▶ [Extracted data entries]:
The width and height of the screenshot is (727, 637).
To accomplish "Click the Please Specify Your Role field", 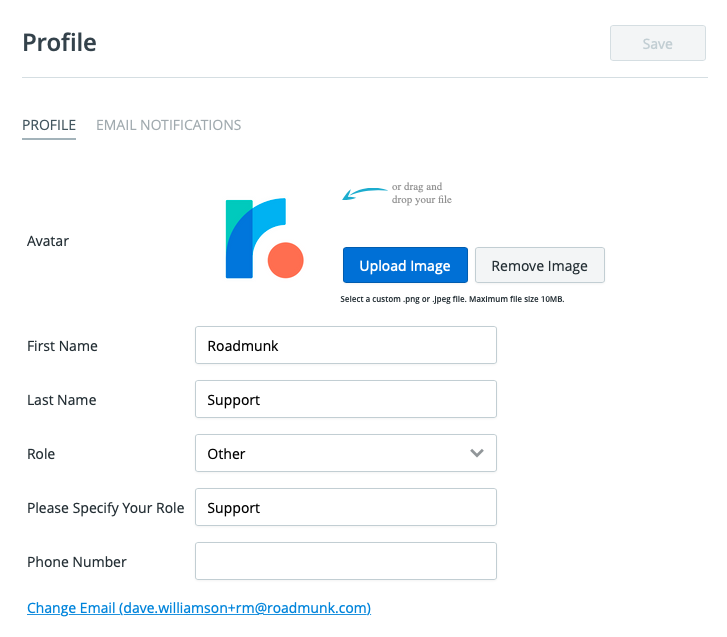I will 346,507.
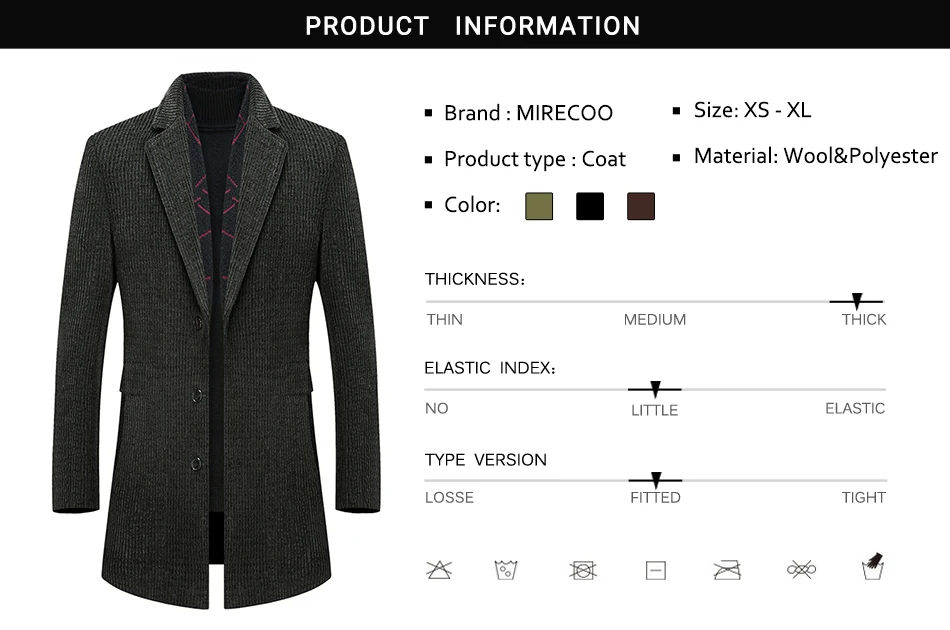Click the Brand : MIRECOO text

click(528, 113)
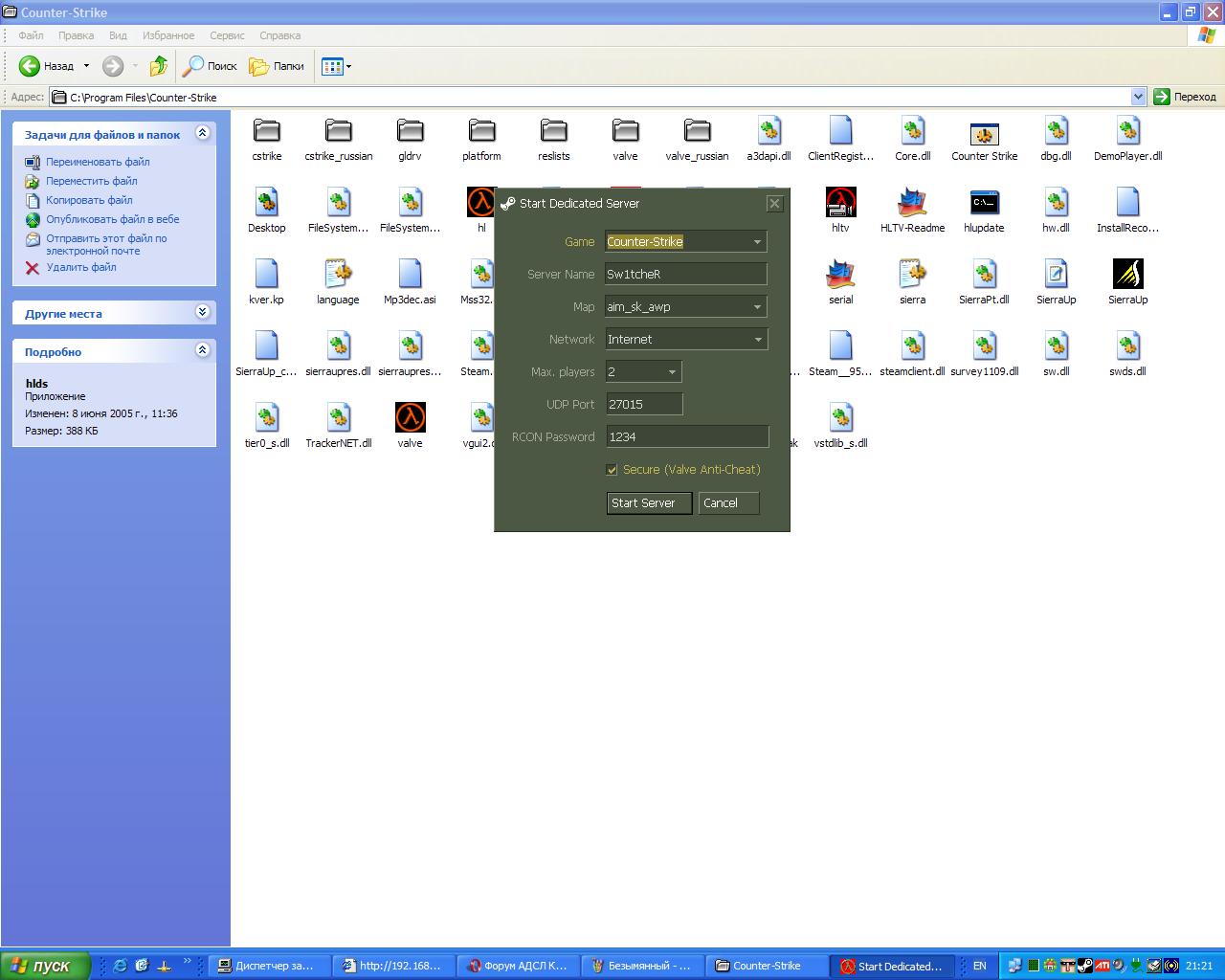
Task: Expand the Другие места panel
Action: 202,312
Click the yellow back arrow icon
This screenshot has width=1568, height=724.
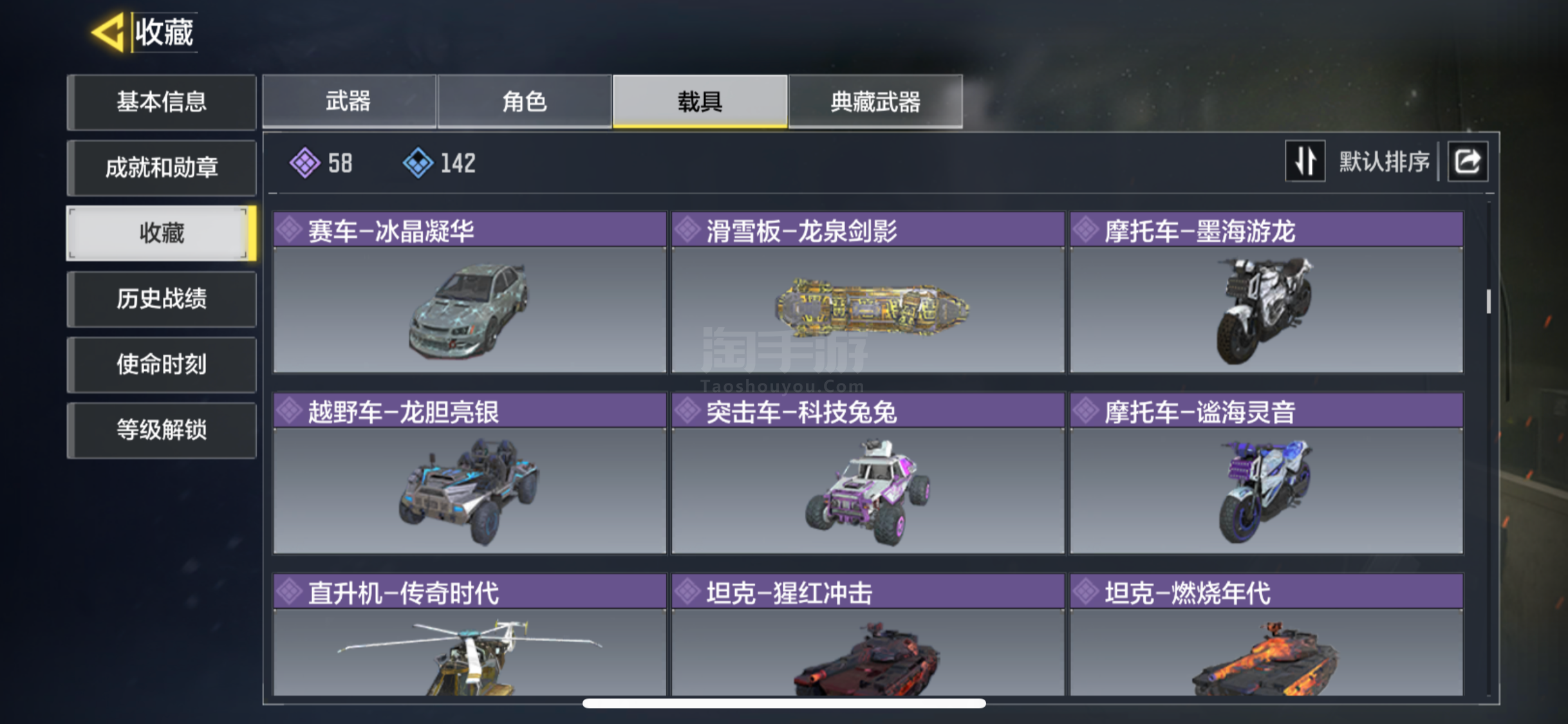click(108, 32)
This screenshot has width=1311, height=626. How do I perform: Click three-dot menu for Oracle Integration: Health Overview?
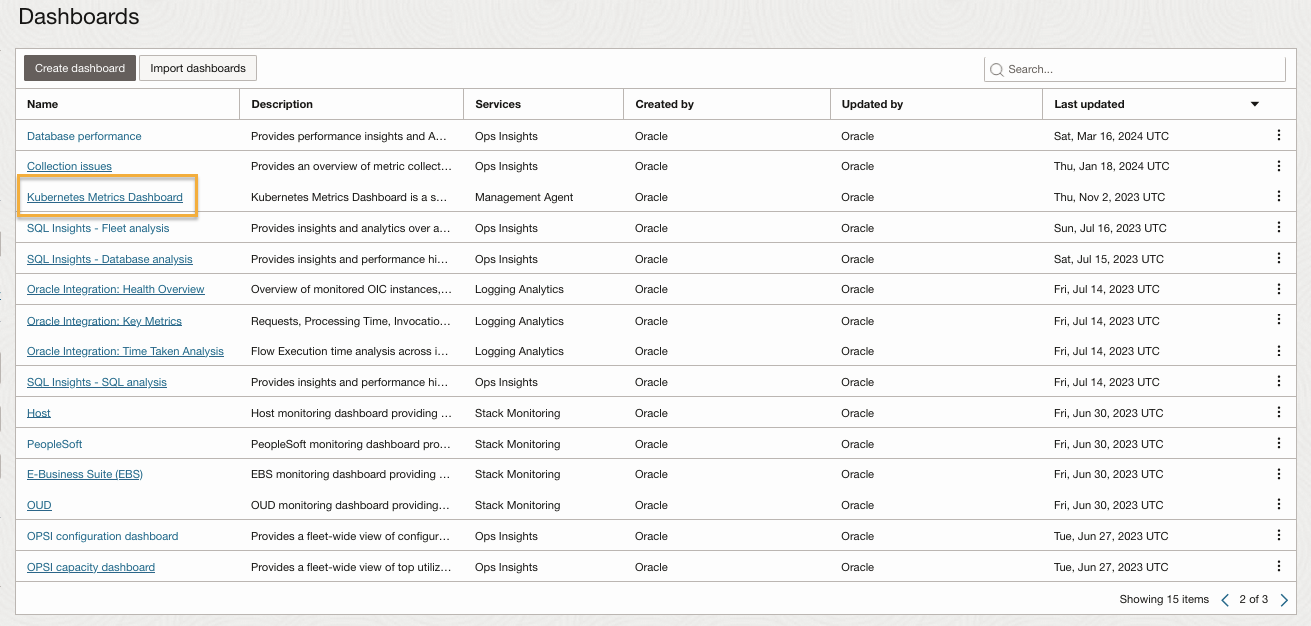[1278, 289]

▶ [Task statement]:
Only the lines from the line with "This screenshot has width=1568, height=724." through the end of the entries above, copied exactly and with both ends included, belong in the response; the pictures do not.

▶ [Exercise response]:
This screenshot has width=1568, height=724.
click(108, 32)
This screenshot has width=1311, height=626. How do I perform: Click three-dot menu for Oracle Integration: Health Overview?
[1278, 289]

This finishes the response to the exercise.